Tetesan air matanya yang merembes, membasahi kemeja Sasuke dibagian dadanya.
Hinata merasa sangat,,, entahlah, ia harus menyebutnya apa.
Mengusap punggung Hinata yang terasa semakin kecil, menyadari jika kekasihnya memiliki waktu yang tidak baik selama ini.
Pelukannya mengerat, menikmati kehangatan yang begitu dirindukannya.

Membawa masuk tubuh mereka, Hinata bahkan masih tidak bisa mengatakan apapun, perasaannya campur aduk, hingga ia bingung harus mengatakan apa.
Tanpa mengatakan apapun, tatapan Sasuke terkunci dalam kelopak mata yang indah dihadapannya.
Dengan perlahan tapi pasti, Sasuke memajukan wajahnya, melumat bibir Hinata dalam pagutan lembut, menyalurkan berbagai emosinya yang tertunda selama ini.

Hinata memejamkan mata, mengimbangi permainan bibir Sasuke yang selalu membuatnya kelabakan.
Membuat permainan yang lebih panas dari sebelumnya, Sasuke menelusupkan lidahnya memasuki mulut Hinata.
Secara alami, Hinata menyambutnya, menggerakkan lidahnya dengan kaku saat lidah Sasuke mengajaknya untuk saling membelit.

"Eeeungghhh ..." Hinata melenguh saat Sasuke menyesap kuat lidahnya.

Melepaskan ciuman mereka dengan wajah tidak rela, hanya karena kebutuhan oksigen yang membuat Sasuke melepaskan Hinata.
Menatapnya dengan tatapan berkabut penuh gairah, Hinata tersenyum kecil sambil mengatur napasnya yang putus-putus dengan dada naik turun.

"Hinata, aku tidak bisa menahannya."  Geraman dalam suara rendah yang menyiratkan kesakitan.

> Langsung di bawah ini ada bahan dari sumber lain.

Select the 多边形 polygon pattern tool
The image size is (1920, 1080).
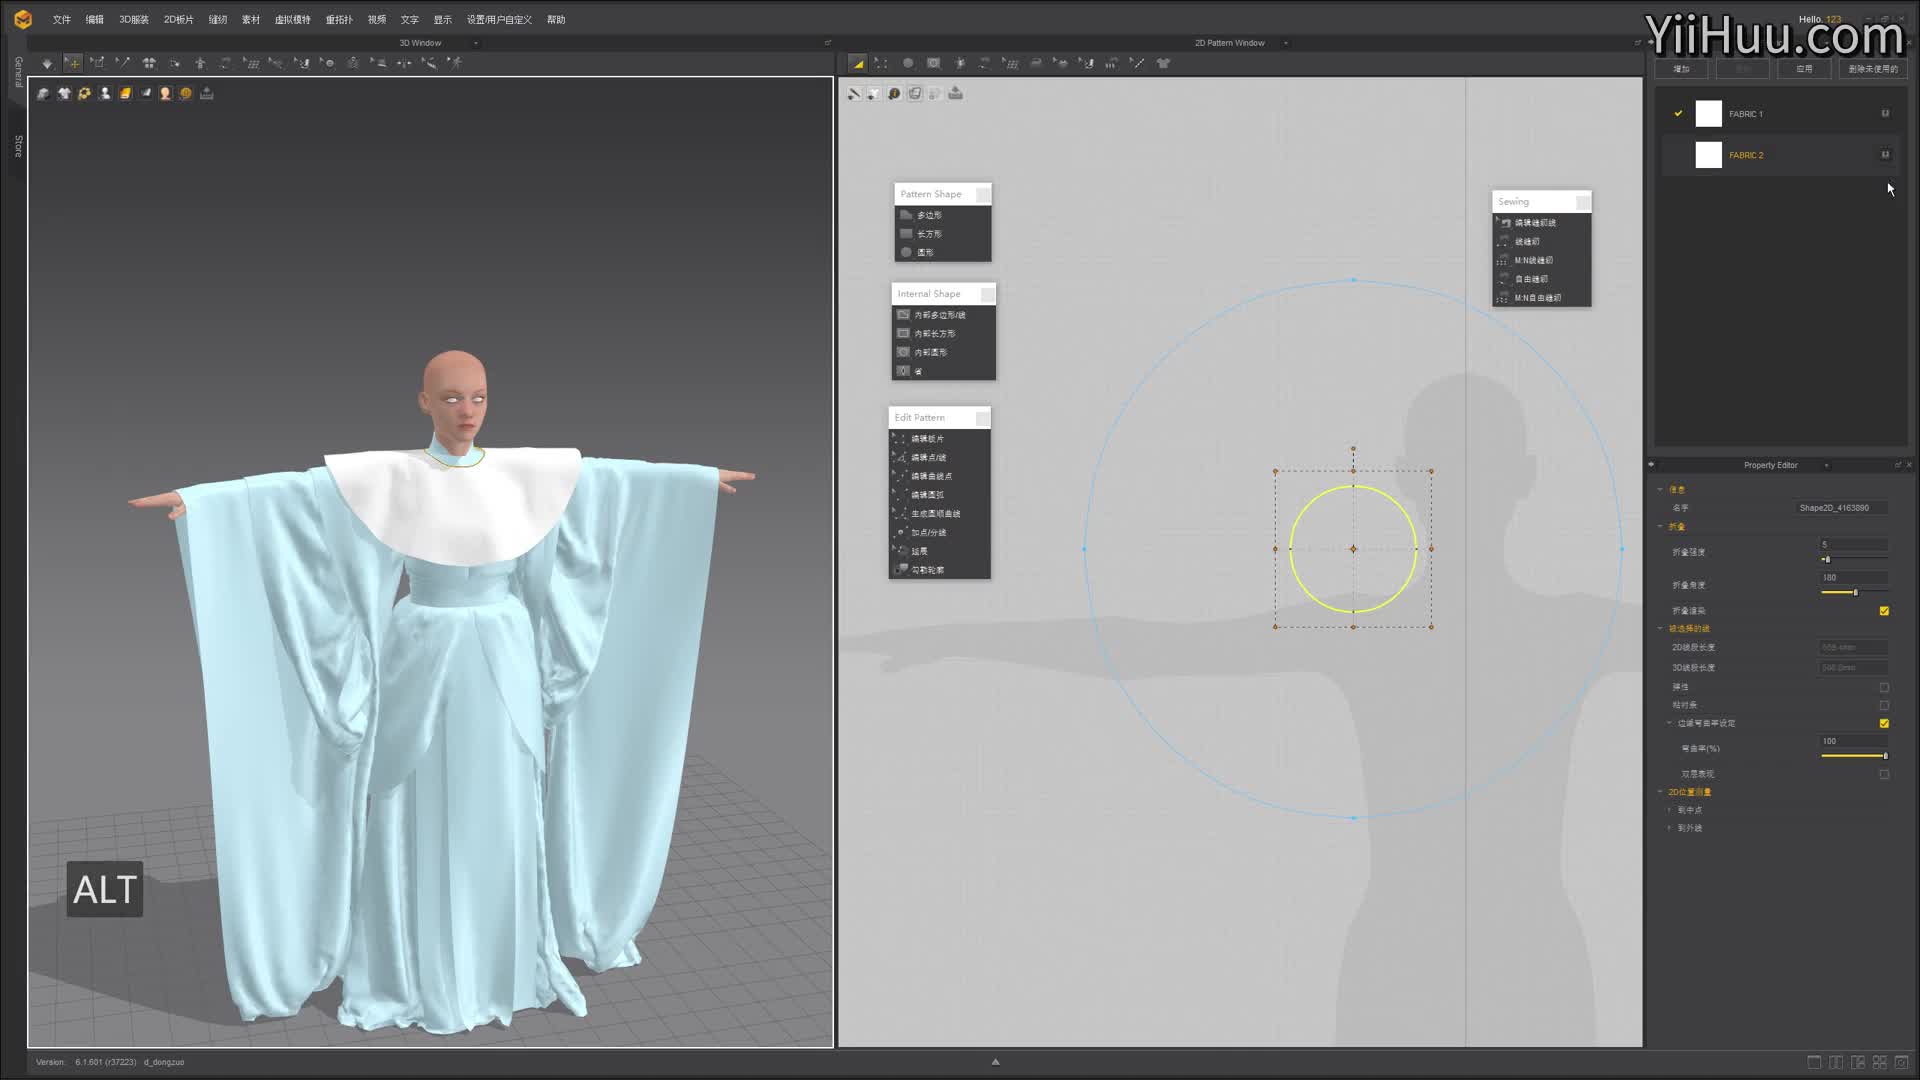[929, 215]
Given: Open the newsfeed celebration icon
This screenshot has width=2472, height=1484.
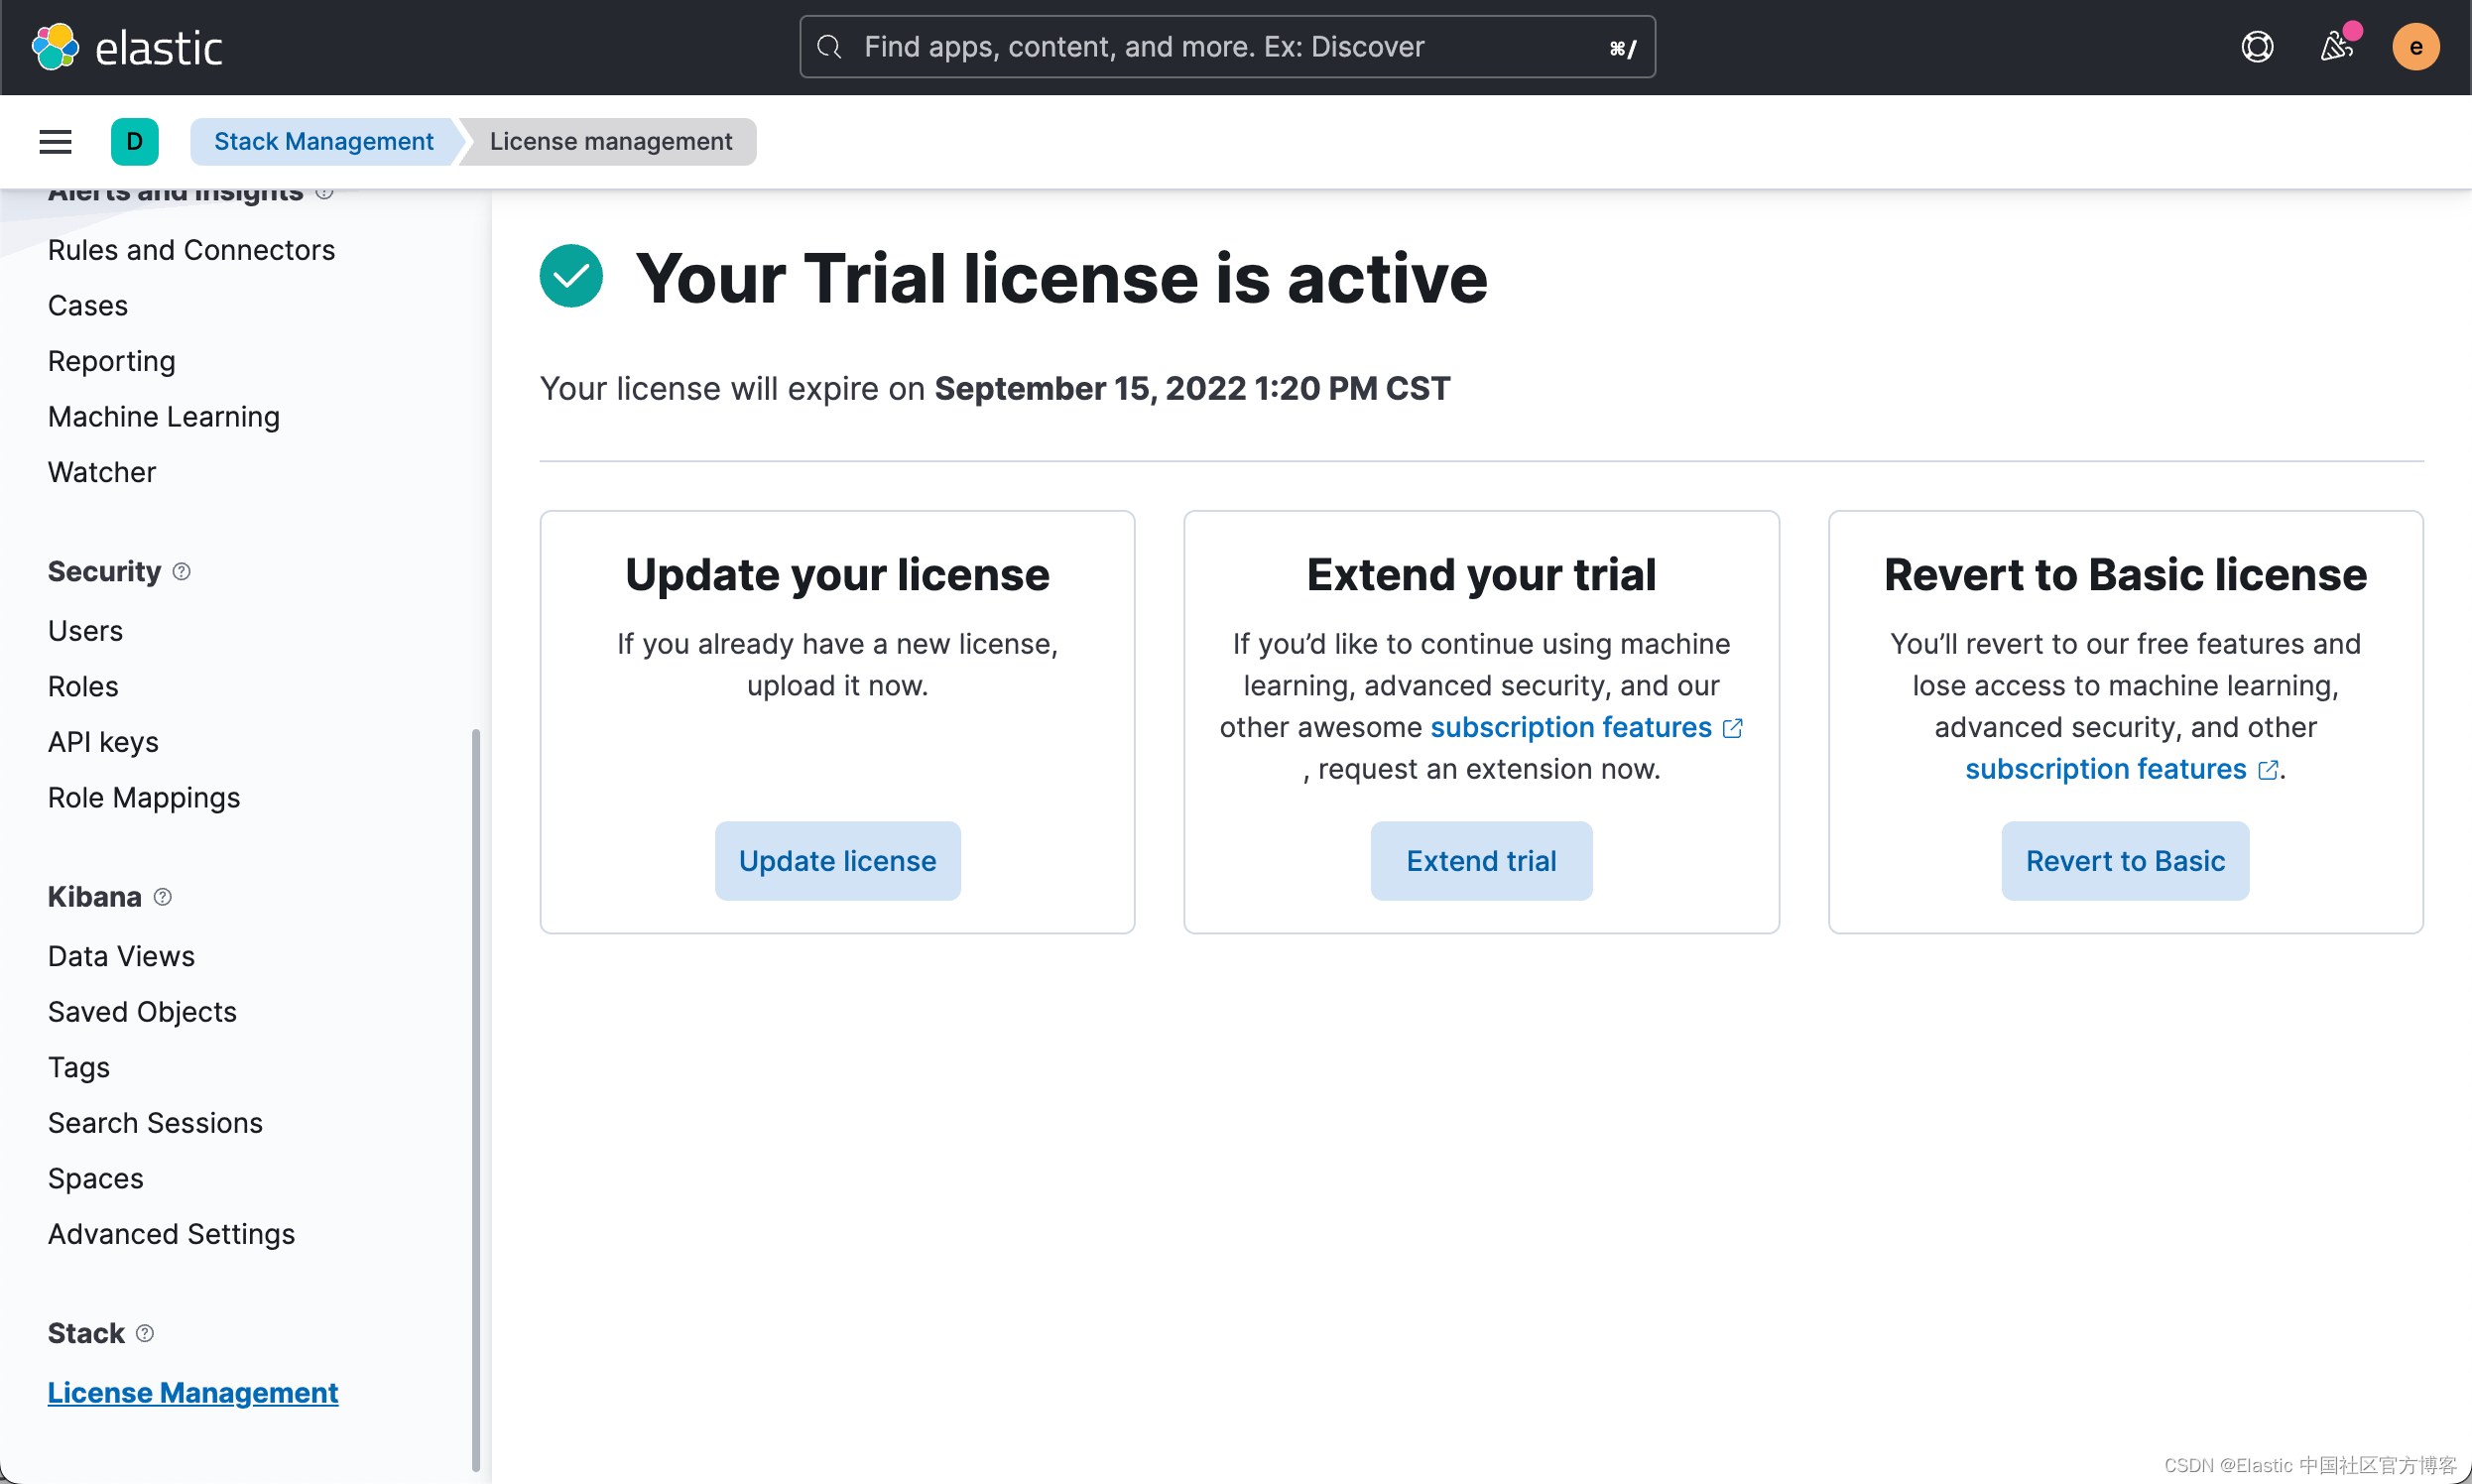Looking at the screenshot, I should (2337, 47).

Hinata tidak mungkin salah paham dengan maksut perkataan itu, tertawa dengan wajah menyenangkan saat melihat tonjolan tak asing dibalik celana linen yang dipakai kekasihnya.
Meraih kepala Sasuke, mencium bibirnya sekilas, Hinata sangat gemas dengan reaksi lelaki itu.

"Lakukan saja," katanya dengan tatapan memprovokasi

Sasuke mengumpat dalam kepalanya, dengan sekali sentakan kuat, menarik Hinata dan memeluk pinggangnya.
Lumatannya terasa begitu menuntut, dengan tubuh Sasuke yang menghimpit Hinata, menjatuhkannya ke sofa panjang ruang tamu dengan hati-hati.